50,000 Mughals had besieged the fort for more than 6 months. Shivaji knew the strategic importance of Salher as it was the main fort on important trade routes. Dilerkhan had also attacked Pune in the meanwhile and Shivaji could not save Pune because his main armies were away. Shivaji devised a plan to divert Dilerkhan by forcing him reach Salher. He ordered Moropant who was in South Konkan and Prataprao who was raiding near Aurangabad to meet and attack Mughals at Salher to relieve the fort. In his letter to his commanders Shivaji had written 'Go to the north and attack Salher and defeat the enemy'. Both the Maratha forces met near the village of Vani, they bypassed the Mughal camp at Nashik and reached near Salher. The total Maratha strength was of 40,000(20,000 infantry + 20,000 cavalry). The terrain was not suitable for cavalry battle hence the Maratha commanders decided to lure, split and finish the Mughal forces at different places. As per the plan Prataprao Gujar stormed the Mughals with 5,000 cavalry and killed many unprepared soldiers. After half an hour the Mughals became fully ready and Prataprao started to flee with his army. The entire Mughal cavalry of 25,000 started chasing the Marathas. Prataprao lured mughal cavalry in a pass 25 km away from Salher where the 15,000 cavalry under Anandrao Makaji was hiding. Prataprao turned his back in the pass and attacked the Mughals once again. The 15,000 fresh cavalry under Anandrao blocked the other end of the pass and Mughals were surrounded from all sides. The fresh Maratha cavalry soundly defeated the tired Mughal cavalry in 2-3 hours. Thousands of Mughals fled the Battle.

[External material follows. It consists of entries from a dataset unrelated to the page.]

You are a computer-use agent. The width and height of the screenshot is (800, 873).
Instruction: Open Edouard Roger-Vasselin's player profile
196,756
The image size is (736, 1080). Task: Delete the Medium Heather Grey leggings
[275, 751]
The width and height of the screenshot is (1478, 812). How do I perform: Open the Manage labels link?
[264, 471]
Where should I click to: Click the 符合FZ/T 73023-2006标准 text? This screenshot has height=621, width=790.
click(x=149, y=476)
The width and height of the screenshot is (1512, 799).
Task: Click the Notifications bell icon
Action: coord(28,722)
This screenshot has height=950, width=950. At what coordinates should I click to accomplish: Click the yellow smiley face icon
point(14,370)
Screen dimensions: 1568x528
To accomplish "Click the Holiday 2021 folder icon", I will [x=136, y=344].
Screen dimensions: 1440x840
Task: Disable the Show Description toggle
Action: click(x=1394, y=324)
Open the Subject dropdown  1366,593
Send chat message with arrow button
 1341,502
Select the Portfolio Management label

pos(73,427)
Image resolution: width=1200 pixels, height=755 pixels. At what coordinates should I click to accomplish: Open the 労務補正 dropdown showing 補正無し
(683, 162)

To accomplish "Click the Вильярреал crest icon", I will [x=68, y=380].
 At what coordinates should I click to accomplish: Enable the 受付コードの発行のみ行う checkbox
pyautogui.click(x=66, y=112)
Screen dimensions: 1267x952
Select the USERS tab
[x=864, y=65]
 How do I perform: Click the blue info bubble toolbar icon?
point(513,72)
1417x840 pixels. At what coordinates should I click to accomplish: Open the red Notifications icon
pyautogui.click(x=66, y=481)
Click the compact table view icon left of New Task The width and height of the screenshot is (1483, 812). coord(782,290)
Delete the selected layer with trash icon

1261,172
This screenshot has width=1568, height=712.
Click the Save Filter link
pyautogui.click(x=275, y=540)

Moropant later surrounded and attacked the 25,000 strong Mughal infantry at Salher with his 20,000 infantry. Prominent maratha sardar and Shivaji's childhood friend Suryaji Kakde was killed by a Zamburak cannon in the battle.

The  battle lasted for an entire day and it is estimated that around 10,000 men were killed on both the sides. The Mughal military machines (consisting of cavalry, infantry, and artillery) were outmatched by the light cavalry of the Marathas. The imperial Mughal armies were completely routed and the Marathas gave them a crushing defeat. 6,000 horses, an equal number of camels, 125 elephants, and an entire Mughal train were captured by the victorious Maratha Army. Other than this, a large amount of goods, treasures, gold, jewels, clothes, and carpets were seized by the Marathas.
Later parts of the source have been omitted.